New to our house! COOKING MORE THAN ONCE A WEEK! Most of you probably read Kelly's Korner and My Charming Kids but I recently read a great post from the Pommerville's at their blog. I hope you enjoy as much as I did.






Monday, July 27, 2009

Fun with Friends

Saturday was my best friend's birthday! This is her sweet girl Hailey, who has been begging to hold Little M since she was born. Finally, she got to hold her while we were over at her house. Isn't she great! Hailey is a girl after my own heart. I love her soo much!
She played with Little M while the brothers played with trains, planes, music, automobiles..... You should see my best friend's house, it is full of wonderful toys! Never a boring moment!

B-man played and played and played and played. In one part of the house we had kids playing in the music center, then with trains, baby toys in another part, and then the adults got out the Karaoke machine. Time to hide!!! LOL. Stephanie is a great singer, me?, not so much.
Life really can't get much better than this, happiness was emanating from each corner of the house.

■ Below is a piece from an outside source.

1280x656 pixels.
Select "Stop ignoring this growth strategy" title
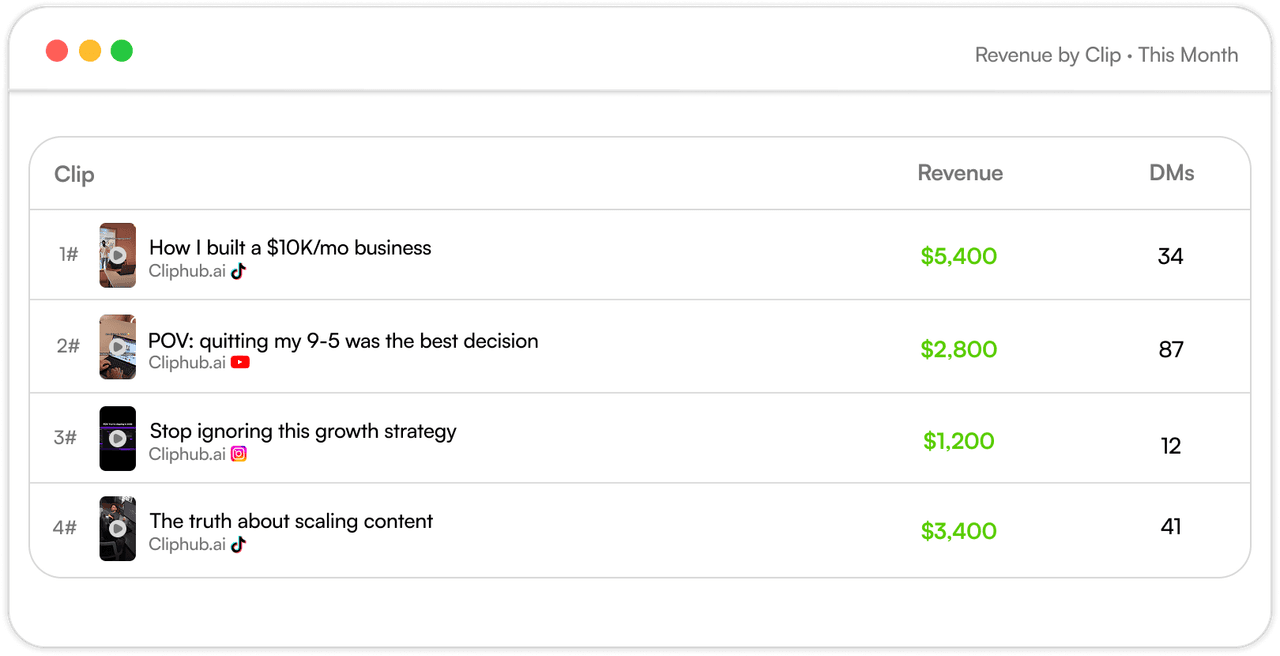pyautogui.click(x=303, y=431)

Did I mention that Little M is sitting up on her own? Notice the pillows? Just a precaution. Hailey had a great time playing with Little M and she was doing a great job making sure she didn't fall backwards. But at one point Little M got a little tired of holding herself up and she did a nose dive. Poor Hailey looked absolutely horrified! She said "I didn't know she could fall forward". Of course, Little M was perfectly fine, it just scared her a little. Hailey was more hurt than Little M. She is a very responsible and caring girl and it broke her heart. It may have been my best friend's birthday but it was one of the best days I'VE had in a long time.